Given request: Could you recast everything from the line containing "Task: Open the 艺术之光 sub-navigation link" down to the last of the rows as a Markdown table with the columns "Number" and "Entry," numbering each line and leaving out blank lines?

Raw data:
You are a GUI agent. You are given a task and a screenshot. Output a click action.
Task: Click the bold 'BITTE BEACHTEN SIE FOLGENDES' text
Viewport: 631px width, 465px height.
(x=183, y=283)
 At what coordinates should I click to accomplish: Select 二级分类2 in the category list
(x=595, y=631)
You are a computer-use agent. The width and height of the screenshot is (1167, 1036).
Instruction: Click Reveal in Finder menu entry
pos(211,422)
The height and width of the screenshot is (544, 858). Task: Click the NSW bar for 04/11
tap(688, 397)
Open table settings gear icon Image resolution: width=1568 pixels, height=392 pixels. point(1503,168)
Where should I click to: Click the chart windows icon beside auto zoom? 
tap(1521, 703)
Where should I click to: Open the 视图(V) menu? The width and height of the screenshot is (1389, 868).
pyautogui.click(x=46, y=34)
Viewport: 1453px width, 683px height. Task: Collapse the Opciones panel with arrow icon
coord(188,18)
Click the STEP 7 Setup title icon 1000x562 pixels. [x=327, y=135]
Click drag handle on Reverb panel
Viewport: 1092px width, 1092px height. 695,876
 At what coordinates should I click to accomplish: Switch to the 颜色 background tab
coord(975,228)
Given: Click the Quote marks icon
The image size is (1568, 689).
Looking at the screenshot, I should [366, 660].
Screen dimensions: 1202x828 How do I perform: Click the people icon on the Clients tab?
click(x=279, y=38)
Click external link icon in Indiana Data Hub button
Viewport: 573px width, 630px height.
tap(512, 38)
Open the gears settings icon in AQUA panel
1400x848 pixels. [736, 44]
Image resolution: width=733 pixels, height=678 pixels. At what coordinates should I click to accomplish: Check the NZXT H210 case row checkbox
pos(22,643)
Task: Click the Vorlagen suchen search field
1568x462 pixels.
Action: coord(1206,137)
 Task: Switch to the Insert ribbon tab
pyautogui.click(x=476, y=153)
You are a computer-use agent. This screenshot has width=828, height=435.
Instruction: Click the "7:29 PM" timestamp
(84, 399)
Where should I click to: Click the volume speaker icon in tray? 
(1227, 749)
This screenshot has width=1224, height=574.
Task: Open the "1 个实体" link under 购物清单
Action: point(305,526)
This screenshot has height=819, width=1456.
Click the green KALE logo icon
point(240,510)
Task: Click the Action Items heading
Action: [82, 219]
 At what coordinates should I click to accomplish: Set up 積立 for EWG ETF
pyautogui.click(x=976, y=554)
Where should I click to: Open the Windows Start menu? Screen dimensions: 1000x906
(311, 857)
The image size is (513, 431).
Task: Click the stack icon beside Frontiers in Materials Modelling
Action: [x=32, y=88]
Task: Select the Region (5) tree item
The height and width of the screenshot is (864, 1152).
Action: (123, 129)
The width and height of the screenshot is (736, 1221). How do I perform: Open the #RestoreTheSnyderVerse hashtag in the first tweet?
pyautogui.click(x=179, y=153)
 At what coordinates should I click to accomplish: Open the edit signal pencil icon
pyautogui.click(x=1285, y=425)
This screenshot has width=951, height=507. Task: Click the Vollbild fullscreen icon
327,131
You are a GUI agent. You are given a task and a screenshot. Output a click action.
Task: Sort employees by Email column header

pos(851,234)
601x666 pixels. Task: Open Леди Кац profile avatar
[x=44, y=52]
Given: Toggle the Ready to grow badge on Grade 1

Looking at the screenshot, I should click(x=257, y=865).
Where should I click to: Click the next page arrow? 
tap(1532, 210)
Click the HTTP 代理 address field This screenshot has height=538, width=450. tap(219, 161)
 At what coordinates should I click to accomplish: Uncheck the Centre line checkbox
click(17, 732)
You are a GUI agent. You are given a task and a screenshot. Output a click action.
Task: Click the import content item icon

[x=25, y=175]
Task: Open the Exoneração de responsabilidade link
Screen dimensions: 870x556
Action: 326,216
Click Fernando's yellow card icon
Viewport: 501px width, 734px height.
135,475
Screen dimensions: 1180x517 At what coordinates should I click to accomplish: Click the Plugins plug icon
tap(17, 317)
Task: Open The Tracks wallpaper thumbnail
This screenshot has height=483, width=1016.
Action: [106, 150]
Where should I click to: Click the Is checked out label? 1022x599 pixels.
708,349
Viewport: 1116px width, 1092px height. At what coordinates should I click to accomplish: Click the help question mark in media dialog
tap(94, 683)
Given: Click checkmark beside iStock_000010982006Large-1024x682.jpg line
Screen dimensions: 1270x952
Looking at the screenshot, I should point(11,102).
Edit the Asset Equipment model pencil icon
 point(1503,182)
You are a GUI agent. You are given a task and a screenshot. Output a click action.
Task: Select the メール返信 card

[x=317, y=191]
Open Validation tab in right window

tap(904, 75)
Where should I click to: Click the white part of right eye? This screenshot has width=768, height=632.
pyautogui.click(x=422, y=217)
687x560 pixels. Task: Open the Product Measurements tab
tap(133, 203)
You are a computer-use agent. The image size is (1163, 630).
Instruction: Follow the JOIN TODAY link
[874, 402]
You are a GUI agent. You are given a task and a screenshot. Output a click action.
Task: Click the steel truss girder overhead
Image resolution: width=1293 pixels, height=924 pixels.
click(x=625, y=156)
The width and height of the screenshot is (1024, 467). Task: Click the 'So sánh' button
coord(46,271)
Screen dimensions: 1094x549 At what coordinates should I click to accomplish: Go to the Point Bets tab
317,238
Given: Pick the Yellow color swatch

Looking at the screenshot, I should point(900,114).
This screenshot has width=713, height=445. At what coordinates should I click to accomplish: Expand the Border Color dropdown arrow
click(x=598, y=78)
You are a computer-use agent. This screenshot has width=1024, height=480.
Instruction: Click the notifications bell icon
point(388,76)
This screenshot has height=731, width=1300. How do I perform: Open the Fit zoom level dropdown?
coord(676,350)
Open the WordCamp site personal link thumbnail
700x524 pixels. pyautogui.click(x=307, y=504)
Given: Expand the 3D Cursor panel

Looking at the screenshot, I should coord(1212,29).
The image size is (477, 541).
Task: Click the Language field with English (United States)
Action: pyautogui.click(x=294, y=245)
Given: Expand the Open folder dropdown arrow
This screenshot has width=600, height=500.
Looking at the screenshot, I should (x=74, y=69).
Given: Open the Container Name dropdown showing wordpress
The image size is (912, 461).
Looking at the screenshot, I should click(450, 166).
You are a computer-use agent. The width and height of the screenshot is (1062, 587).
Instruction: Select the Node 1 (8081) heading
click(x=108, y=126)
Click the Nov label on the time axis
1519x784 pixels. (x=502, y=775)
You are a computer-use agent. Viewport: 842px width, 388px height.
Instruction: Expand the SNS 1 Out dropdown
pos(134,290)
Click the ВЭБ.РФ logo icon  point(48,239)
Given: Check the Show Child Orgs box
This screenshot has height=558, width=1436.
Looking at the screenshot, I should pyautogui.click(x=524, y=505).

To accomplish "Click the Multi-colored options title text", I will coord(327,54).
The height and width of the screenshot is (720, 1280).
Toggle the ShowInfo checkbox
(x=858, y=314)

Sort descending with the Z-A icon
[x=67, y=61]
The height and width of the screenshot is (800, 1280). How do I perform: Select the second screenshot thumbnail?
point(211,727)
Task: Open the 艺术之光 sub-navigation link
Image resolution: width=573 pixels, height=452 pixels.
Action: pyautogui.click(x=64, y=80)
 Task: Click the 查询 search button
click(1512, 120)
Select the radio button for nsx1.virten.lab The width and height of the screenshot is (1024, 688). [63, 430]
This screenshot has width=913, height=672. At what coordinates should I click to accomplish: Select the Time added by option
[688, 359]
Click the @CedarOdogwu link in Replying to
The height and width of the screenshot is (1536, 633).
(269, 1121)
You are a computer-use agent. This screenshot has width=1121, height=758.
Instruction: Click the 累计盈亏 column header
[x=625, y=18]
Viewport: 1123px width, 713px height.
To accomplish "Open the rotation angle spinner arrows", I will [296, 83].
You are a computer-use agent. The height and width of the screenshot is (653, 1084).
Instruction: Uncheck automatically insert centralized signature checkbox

Expected answer:
| Number | Entry |
|---|---|
| 1 | Task: Open the 艺术之光 sub-navigation link |
| 2 | Image resolution: width=573 pixels, height=452 pixels. |
| 3 | Action: pyautogui.click(x=64, y=80) |
| 4 |  Task: Click the 查询 search button |
| 5 | click(1512, 120) |
| 6 | Select the radio button for nsx1.virten.lab The width and height of the screenshot is (1024, 688). [63, 430] |
| 7 | This screenshot has width=913, height=672. At what coordinates should I click to accomplish: Select the Time added by option |
| 8 | [688, 359] |
| 9 | Click the @CedarOdogwu link in Replying to |
| 10 | The height and width of the screenshot is (1536, 633). |
| 11 | (269, 1121) |
| 12 | You are a computer-use agent. This screenshot has width=1121, height=758. |
| 13 | Instruction: Click the 累计盈亏 column header |
| 14 | [x=625, y=18] |
| 15 | Viewport: 1123px width, 713px height. |
| 16 | To accomplish "Open the rotation angle spinner arrows", I will [296, 83]. |
| 17 | You are a computer-use agent. The height and width of the screenshot is (653, 1084). |
| 18 | Instruction: Uncheck automatically insert centralized signature checkbox |